(Collected data)
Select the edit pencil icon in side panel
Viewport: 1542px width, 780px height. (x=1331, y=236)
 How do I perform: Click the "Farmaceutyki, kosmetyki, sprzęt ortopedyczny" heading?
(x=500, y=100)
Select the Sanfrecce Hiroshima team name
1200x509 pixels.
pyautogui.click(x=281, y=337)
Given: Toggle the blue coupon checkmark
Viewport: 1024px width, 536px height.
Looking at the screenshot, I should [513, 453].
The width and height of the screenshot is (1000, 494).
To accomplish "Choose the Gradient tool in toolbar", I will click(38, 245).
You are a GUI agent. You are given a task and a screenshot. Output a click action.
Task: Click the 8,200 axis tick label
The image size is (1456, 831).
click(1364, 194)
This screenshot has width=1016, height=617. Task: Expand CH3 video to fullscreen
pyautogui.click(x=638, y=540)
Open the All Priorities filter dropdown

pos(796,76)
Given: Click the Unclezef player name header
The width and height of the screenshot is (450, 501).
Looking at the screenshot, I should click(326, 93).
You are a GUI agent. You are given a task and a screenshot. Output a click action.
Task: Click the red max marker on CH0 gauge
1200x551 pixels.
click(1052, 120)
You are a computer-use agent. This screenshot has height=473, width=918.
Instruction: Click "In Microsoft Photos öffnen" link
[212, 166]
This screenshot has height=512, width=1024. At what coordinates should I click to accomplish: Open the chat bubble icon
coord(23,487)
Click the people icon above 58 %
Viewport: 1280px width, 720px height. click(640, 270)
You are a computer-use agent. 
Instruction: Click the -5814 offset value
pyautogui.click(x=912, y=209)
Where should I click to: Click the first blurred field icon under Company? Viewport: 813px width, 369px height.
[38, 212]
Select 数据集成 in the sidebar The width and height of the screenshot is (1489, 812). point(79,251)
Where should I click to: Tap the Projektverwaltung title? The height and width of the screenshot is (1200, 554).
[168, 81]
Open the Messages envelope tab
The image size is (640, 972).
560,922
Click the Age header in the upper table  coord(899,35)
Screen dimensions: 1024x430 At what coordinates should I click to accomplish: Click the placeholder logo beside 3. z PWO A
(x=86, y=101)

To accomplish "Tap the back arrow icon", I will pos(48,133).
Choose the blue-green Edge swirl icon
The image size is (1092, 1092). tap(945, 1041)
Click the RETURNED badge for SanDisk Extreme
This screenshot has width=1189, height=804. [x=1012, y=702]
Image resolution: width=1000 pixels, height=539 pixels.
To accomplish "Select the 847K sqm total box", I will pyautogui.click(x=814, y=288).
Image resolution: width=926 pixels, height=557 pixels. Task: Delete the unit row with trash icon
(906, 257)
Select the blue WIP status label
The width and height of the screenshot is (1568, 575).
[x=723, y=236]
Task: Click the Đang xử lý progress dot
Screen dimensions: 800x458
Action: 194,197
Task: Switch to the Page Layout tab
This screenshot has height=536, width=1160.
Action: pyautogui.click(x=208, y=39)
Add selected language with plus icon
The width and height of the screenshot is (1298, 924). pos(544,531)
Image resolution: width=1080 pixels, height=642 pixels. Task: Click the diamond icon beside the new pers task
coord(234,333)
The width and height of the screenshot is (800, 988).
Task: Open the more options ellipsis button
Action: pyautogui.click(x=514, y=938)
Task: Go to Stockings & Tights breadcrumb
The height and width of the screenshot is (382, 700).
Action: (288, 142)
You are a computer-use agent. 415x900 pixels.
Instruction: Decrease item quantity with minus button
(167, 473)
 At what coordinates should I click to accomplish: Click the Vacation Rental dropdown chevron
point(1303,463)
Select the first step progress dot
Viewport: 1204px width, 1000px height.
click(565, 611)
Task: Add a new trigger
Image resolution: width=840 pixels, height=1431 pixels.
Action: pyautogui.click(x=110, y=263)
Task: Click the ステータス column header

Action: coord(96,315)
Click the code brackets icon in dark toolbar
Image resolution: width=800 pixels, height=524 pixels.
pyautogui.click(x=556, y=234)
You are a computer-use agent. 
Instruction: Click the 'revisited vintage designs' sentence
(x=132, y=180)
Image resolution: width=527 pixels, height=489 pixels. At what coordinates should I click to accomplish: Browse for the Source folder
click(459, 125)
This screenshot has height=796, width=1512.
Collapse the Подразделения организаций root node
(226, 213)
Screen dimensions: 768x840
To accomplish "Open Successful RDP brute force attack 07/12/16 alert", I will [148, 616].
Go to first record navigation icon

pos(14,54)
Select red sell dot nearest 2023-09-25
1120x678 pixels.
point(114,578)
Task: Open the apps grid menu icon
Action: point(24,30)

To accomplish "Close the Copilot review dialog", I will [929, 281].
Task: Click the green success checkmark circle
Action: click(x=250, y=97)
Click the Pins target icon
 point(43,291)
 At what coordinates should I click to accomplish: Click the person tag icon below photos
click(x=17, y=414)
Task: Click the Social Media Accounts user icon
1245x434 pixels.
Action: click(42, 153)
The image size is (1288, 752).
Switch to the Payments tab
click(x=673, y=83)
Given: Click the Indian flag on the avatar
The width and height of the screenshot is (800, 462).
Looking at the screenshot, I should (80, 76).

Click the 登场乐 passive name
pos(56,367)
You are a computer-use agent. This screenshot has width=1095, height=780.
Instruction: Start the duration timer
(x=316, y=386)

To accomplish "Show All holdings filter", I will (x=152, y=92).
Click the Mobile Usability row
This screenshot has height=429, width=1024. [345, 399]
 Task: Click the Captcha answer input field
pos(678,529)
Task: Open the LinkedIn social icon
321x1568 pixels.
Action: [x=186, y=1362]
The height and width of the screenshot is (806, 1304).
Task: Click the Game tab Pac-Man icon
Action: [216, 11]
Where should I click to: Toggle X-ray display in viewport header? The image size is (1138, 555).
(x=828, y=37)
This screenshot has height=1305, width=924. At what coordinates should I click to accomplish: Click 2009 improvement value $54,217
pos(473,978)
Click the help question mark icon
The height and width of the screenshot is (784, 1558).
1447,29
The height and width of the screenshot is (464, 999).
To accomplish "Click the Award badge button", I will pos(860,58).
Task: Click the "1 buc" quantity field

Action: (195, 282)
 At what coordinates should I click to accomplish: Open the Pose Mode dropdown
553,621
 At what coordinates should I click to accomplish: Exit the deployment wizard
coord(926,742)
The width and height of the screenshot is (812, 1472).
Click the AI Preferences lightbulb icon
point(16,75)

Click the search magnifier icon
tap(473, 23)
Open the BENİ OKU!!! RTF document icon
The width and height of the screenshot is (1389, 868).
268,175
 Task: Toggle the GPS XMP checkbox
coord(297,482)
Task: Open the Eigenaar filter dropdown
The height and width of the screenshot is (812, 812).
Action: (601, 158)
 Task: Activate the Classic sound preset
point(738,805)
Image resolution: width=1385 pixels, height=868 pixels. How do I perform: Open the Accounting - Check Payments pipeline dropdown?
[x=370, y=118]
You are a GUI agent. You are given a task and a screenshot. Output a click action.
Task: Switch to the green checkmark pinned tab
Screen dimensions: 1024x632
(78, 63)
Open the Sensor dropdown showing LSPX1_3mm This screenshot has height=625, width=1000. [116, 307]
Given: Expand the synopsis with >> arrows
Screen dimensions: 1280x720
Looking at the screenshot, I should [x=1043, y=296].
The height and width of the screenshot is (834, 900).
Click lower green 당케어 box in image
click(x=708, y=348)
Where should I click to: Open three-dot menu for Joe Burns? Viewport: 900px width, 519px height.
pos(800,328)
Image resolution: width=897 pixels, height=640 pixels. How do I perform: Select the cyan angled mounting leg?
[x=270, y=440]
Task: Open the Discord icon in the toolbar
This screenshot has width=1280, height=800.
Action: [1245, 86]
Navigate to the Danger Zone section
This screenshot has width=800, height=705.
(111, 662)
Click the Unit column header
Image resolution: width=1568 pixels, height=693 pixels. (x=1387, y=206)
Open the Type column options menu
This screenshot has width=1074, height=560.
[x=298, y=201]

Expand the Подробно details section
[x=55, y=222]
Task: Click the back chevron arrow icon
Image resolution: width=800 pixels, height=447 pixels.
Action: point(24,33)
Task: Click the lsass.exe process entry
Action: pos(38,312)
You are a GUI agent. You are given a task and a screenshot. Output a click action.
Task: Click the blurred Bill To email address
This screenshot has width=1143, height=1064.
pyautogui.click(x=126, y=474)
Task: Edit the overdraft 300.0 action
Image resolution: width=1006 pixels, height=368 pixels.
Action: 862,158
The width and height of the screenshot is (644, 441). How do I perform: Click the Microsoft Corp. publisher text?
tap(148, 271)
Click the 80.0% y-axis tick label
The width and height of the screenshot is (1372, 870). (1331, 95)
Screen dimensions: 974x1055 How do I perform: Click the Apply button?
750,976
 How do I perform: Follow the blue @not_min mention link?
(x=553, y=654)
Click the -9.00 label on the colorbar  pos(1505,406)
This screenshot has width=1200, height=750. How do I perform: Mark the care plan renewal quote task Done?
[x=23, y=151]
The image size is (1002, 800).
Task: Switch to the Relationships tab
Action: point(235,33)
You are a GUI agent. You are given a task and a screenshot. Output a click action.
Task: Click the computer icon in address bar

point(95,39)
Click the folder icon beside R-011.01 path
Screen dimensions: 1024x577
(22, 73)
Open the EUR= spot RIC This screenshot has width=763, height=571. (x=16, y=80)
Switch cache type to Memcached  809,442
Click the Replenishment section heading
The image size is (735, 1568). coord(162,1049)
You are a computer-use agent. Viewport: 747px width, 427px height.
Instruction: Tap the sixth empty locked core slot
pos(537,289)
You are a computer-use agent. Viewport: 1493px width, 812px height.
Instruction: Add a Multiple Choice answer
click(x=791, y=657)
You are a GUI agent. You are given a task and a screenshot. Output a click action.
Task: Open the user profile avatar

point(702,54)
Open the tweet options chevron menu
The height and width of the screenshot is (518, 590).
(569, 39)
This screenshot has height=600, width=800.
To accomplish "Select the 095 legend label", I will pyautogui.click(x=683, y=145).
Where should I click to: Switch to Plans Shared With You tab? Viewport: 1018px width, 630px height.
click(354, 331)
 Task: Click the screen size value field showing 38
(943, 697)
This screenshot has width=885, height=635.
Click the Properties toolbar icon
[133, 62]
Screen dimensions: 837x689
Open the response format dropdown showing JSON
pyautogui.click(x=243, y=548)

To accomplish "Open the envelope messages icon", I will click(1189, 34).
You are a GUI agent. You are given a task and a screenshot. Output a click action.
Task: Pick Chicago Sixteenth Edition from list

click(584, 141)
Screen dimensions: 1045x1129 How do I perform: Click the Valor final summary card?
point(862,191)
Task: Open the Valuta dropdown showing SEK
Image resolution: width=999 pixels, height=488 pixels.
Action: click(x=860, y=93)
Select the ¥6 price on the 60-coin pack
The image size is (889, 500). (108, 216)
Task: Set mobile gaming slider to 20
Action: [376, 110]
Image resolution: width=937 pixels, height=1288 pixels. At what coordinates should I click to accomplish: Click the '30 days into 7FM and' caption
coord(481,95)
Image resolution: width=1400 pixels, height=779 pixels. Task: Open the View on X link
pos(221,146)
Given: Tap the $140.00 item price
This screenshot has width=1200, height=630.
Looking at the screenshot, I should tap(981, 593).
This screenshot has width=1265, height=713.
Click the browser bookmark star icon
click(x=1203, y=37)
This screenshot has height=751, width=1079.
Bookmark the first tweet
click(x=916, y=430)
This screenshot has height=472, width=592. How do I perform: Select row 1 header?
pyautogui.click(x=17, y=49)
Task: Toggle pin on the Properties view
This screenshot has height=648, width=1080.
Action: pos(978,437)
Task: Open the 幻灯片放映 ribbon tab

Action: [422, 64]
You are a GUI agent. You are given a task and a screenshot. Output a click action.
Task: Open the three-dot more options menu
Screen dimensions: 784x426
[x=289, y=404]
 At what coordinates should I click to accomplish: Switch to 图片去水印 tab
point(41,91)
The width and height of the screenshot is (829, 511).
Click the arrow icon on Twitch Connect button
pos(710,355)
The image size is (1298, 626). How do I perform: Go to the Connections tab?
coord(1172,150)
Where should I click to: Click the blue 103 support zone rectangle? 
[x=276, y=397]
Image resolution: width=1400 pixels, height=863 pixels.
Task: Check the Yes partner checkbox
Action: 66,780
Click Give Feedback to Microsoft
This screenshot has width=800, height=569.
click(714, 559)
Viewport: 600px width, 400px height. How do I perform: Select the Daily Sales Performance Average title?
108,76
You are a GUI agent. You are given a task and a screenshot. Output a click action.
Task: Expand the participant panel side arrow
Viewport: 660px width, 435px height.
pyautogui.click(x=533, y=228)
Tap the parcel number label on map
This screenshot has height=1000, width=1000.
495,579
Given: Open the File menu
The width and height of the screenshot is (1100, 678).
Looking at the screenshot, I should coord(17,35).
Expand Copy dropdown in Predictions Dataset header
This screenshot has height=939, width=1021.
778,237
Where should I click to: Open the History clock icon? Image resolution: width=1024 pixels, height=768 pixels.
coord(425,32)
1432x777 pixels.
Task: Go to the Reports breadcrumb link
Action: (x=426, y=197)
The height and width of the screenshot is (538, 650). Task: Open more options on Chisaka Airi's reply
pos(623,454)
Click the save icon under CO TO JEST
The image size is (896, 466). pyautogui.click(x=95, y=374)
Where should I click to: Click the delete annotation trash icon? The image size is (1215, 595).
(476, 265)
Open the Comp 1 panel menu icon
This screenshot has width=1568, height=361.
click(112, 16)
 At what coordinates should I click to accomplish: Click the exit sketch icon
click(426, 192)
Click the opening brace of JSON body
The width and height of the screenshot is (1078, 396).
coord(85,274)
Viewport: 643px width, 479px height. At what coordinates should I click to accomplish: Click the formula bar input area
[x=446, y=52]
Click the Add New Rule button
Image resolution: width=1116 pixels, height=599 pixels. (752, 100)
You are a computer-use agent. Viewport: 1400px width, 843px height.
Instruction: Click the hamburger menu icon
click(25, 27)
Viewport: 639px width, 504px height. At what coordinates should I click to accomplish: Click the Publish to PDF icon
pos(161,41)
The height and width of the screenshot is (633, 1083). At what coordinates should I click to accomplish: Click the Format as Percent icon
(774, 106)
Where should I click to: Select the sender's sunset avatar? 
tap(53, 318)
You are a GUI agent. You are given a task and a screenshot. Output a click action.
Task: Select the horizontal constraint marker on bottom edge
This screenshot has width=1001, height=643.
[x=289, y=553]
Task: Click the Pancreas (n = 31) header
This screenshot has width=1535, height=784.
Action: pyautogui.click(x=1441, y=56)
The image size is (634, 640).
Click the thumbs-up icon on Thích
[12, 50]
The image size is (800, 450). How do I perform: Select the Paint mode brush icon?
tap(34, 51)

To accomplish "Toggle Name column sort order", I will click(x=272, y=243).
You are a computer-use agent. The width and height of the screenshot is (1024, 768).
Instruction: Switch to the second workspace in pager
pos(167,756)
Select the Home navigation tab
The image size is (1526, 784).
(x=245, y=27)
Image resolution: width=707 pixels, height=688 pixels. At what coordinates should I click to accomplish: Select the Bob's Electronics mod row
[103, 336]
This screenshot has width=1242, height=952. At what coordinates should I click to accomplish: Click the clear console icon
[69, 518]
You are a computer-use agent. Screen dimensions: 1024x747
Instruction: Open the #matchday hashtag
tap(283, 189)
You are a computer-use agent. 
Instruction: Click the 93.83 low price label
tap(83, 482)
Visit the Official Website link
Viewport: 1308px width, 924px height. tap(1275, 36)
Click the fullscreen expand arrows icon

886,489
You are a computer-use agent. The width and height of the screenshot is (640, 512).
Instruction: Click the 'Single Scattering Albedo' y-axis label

## EXERCISE
Scan the entries above and work out how many lines include the word "envelope"; the reply is that number alone.

## TASK RESULT
2